====== DATA EXTRACT ======
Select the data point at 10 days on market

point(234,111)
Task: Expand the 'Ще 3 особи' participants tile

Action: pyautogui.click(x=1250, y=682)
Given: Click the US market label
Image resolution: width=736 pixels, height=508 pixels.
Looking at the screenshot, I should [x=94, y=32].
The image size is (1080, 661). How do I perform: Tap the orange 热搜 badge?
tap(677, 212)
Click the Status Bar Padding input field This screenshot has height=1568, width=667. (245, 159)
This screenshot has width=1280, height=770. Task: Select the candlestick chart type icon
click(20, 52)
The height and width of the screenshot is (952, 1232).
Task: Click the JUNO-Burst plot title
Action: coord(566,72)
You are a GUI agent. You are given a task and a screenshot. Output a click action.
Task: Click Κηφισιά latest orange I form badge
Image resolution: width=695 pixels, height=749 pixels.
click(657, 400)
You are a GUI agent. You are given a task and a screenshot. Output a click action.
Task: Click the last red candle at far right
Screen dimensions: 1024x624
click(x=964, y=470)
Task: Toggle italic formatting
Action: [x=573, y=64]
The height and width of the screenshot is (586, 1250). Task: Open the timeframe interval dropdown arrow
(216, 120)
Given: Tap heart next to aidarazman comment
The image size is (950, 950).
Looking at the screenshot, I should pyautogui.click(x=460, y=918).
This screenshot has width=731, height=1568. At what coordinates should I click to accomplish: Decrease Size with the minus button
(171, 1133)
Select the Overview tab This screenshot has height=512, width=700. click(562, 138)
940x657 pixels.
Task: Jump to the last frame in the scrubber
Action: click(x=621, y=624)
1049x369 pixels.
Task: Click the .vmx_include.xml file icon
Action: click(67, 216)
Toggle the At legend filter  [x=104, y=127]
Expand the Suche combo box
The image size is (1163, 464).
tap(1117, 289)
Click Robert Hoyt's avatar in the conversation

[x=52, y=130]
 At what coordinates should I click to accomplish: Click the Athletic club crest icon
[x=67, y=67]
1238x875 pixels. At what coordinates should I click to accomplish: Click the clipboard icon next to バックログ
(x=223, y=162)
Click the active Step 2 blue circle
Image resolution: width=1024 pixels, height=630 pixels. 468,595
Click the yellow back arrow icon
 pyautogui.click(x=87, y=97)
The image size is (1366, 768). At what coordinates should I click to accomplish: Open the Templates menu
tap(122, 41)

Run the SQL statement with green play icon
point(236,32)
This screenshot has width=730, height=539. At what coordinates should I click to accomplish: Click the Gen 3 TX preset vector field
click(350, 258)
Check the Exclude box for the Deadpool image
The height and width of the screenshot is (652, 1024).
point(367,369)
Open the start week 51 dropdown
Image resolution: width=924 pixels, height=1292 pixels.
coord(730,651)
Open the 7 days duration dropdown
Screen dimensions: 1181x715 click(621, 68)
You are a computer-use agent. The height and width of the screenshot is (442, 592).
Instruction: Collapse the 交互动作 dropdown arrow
======
WORK ITEM: Word for word, return each of the entries shown above.

OUTPUT BELOW:
Select the data point at 10 days on market

point(234,111)
Task: Expand the 'Ще 3 особи' participants tile

Action: pyautogui.click(x=1250, y=682)
Given: Click the US market label
Image resolution: width=736 pixels, height=508 pixels.
Looking at the screenshot, I should [x=94, y=32].
The image size is (1080, 661). How do I perform: Tap the orange 热搜 badge?
tap(677, 212)
Click the Status Bar Padding input field This screenshot has height=1568, width=667. (245, 159)
This screenshot has width=1280, height=770. Task: Select the candlestick chart type icon
click(20, 52)
The height and width of the screenshot is (952, 1232).
Task: Click the JUNO-Burst plot title
Action: coord(566,72)
You are a GUI agent. You are given a task and a screenshot. Output a click action.
Task: Click Κηφισιά latest orange I form badge
Image resolution: width=695 pixels, height=749 pixels.
click(657, 400)
You are a GUI agent. You are given a task and a screenshot. Output a click action.
Task: Click the last red candle at far right
Screen dimensions: 1024x624
click(x=964, y=470)
Task: Toggle italic formatting
Action: [x=573, y=64]
The height and width of the screenshot is (586, 1250). Task: Open the timeframe interval dropdown arrow
(216, 120)
Given: Tap heart next to aidarazman comment
The image size is (950, 950).
Looking at the screenshot, I should pyautogui.click(x=460, y=918).
This screenshot has width=731, height=1568. At what coordinates should I click to accomplish: Decrease Size with the minus button
(171, 1133)
Select the Overview tab This screenshot has height=512, width=700. click(562, 138)
940x657 pixels.
Task: Jump to the last frame in the scrubber
Action: click(x=621, y=624)
1049x369 pixels.
Task: Click the .vmx_include.xml file icon
Action: click(67, 216)
Toggle the At legend filter  [x=104, y=127]
Expand the Suche combo box
The image size is (1163, 464).
tap(1117, 289)
Click Robert Hoyt's avatar in the conversation

[x=52, y=130]
 At what coordinates should I click to accomplish: Click the Athletic club crest icon
[x=67, y=67]
1238x875 pixels. At what coordinates should I click to accomplish: Click the clipboard icon next to バックログ
(x=223, y=162)
Click the active Step 2 blue circle
Image resolution: width=1024 pixels, height=630 pixels. 468,595
Click the yellow back arrow icon
 pyautogui.click(x=87, y=97)
The image size is (1366, 768). At what coordinates should I click to accomplish: Open the Templates menu
tap(122, 41)

Run the SQL statement with green play icon
point(236,32)
This screenshot has width=730, height=539. At what coordinates should I click to accomplish: Click the Gen 3 TX preset vector field
click(350, 258)
Check the Exclude box for the Deadpool image
The height and width of the screenshot is (652, 1024).
point(367,369)
Open the start week 51 dropdown
Image resolution: width=924 pixels, height=1292 pixels.
coord(730,651)
Open the 7 days duration dropdown
Screen dimensions: 1181x715 click(621, 68)
You are a computer-use agent. The height and width of the screenshot is (442, 592).
Instruction: Collapse the 交互动作 dropdown arrow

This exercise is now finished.